Put that phone away.
After years of surging growth, mobile payments adoption has slowed to modest levels, according to a new survey from IDC Financial Insights. The study on consumer payments was released April 21. One focus of the study is looking at the use of “alternative” payment methods such as prepaid cards and mobile payments.
Respondents were all customers with traditional checking accounts.
Slightly more than one-third (37.2%) of respondents said they used mobile payments, but that is a “relatively modest gain over the last survey,” according to the report. The previous survey, in 2012, reported 34% usage.
PayPal topped the list for mobile payments providers, with 58% of those respondents using mobile payments saying they used PayPal. Apple’s iTunes and Amazon Payments were next, with about 40% of respondents using each of these mobile payments methods. Google Wallet followed with about 25% usage.
The report also noted that online bill pay usage declined slightly, from 73% to 70%.
“After several years of growth, the market for ‘alternative’ payment methods is now entering a period where adoption gains may come more slowly and where simply providing an alternative isn’t enough,” said the report’s author James Wester, practice director for worldwide payment strategies. “Instead, providers of alternative payments need to offer products that add value beyond the payment.”

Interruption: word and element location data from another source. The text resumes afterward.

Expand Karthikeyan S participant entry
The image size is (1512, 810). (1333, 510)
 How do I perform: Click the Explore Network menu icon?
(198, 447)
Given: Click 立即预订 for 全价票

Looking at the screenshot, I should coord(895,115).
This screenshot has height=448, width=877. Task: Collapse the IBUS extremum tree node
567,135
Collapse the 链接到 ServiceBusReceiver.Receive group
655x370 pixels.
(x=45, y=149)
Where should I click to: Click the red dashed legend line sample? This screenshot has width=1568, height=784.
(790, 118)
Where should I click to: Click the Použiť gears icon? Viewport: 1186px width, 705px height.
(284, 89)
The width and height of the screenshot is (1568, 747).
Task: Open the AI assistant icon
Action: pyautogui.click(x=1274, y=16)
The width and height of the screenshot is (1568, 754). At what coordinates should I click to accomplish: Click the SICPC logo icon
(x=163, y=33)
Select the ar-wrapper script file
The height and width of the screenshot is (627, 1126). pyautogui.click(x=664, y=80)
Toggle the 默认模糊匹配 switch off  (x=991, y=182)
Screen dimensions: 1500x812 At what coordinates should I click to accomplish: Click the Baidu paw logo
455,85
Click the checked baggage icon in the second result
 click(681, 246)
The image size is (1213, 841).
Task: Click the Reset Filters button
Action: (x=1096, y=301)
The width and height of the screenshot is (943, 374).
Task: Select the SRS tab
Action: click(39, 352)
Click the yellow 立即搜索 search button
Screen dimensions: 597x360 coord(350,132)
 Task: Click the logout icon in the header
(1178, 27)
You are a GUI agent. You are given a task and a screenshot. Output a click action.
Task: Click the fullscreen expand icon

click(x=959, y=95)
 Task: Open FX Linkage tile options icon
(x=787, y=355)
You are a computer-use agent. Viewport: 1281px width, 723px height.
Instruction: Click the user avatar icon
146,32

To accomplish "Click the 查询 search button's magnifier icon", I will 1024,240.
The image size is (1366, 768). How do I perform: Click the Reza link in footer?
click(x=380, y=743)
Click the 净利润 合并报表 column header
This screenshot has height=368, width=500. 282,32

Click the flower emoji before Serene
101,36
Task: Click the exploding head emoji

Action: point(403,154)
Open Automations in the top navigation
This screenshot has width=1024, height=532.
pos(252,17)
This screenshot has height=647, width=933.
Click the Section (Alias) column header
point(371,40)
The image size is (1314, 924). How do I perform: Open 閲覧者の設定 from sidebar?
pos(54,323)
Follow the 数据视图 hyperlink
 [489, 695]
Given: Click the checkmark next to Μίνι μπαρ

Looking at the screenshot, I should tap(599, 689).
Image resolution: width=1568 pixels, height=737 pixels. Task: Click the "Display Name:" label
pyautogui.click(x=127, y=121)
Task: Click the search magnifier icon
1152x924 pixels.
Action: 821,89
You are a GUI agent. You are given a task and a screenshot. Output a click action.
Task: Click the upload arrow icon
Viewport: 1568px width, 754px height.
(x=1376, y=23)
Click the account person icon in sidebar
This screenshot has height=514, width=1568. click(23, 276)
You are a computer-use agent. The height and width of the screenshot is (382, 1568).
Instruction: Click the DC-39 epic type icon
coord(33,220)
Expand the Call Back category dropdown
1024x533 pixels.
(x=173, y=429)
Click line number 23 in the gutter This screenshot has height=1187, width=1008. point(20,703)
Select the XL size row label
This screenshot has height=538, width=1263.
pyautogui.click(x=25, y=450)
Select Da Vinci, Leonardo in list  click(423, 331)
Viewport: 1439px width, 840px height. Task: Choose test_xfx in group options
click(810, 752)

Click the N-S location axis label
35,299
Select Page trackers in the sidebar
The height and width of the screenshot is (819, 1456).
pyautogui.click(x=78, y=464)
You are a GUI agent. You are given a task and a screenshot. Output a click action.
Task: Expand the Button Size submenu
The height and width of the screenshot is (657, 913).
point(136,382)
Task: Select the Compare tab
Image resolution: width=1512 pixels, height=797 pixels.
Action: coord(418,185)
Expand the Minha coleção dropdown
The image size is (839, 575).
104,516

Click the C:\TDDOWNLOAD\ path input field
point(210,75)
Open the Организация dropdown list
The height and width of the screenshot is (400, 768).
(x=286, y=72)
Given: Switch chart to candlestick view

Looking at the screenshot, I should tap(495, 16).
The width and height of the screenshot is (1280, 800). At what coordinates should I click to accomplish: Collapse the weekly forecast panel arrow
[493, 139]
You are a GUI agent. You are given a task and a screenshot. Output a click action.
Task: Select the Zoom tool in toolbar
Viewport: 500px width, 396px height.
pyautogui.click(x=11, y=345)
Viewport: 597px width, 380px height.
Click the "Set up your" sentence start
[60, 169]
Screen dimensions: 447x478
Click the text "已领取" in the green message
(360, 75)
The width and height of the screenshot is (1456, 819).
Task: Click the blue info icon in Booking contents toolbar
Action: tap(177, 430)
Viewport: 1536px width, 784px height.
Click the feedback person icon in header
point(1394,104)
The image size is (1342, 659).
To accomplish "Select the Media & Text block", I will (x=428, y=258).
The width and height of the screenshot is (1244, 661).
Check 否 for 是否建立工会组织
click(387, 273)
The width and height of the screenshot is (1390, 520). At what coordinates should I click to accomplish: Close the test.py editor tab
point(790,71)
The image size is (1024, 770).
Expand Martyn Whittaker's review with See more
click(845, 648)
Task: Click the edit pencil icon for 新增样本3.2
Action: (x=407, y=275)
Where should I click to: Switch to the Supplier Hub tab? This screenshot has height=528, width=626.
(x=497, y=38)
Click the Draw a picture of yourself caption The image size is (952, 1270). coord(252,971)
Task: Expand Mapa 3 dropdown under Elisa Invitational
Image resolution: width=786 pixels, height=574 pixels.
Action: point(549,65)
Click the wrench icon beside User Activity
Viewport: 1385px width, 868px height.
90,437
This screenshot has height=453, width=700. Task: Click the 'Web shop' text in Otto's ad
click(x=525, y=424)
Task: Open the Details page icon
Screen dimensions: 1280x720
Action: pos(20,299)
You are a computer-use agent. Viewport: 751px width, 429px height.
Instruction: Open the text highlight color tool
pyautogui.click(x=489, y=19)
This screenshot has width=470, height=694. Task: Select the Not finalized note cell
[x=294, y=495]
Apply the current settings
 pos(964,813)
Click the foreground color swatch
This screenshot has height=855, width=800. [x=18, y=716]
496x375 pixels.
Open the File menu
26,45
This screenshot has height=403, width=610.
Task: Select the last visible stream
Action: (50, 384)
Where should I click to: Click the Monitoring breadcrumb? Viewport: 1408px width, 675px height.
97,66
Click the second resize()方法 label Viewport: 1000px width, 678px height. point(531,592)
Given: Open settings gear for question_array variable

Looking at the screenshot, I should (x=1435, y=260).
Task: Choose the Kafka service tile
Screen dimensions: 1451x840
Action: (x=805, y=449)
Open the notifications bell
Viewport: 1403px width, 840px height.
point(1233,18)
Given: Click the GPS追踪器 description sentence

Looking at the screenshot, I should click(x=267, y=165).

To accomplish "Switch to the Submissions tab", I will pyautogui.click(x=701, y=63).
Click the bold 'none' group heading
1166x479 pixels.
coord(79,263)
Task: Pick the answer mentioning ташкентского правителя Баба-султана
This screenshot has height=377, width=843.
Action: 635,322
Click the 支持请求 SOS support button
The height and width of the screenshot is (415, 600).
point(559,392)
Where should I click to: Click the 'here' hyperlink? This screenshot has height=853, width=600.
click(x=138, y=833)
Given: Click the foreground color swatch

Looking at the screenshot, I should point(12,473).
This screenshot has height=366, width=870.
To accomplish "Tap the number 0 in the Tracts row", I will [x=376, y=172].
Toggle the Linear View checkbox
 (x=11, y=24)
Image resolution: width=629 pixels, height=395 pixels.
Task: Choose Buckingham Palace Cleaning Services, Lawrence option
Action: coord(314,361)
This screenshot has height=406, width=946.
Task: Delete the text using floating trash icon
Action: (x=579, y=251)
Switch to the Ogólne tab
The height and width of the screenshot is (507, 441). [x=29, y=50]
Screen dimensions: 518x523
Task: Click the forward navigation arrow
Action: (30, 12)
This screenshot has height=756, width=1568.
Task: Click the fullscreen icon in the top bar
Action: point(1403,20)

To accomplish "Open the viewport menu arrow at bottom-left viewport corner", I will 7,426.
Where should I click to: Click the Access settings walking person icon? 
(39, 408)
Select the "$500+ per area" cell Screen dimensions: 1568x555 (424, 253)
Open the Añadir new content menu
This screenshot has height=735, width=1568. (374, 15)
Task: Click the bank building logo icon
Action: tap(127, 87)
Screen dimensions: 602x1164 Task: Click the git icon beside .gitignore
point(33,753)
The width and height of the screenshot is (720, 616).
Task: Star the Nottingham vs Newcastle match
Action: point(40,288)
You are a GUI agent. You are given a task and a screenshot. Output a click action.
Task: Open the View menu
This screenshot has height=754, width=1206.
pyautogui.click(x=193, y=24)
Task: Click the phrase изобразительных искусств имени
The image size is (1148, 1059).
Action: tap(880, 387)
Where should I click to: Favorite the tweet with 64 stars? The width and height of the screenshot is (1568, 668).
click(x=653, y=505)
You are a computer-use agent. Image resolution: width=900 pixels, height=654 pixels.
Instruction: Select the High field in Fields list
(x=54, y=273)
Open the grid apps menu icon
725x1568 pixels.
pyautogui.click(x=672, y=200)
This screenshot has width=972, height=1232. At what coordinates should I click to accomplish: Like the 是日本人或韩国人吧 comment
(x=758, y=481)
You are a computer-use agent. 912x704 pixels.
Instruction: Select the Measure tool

What could the added value be? Saving time and money would likely top the list. Currently mobile payments at the point of sale do neither. In-phone payments to mobile service providers and to buy apps have become routine for many people. Getting out a check and finding envelopes and stamps may soon appear to be the “alternative” method. If avoiding that whole routine isn’t enough, merchants are going to need to offer attractive deals to get customers on board. More than 75% of respondents said rewards or loyalty programs played “some role” in their payment decisions.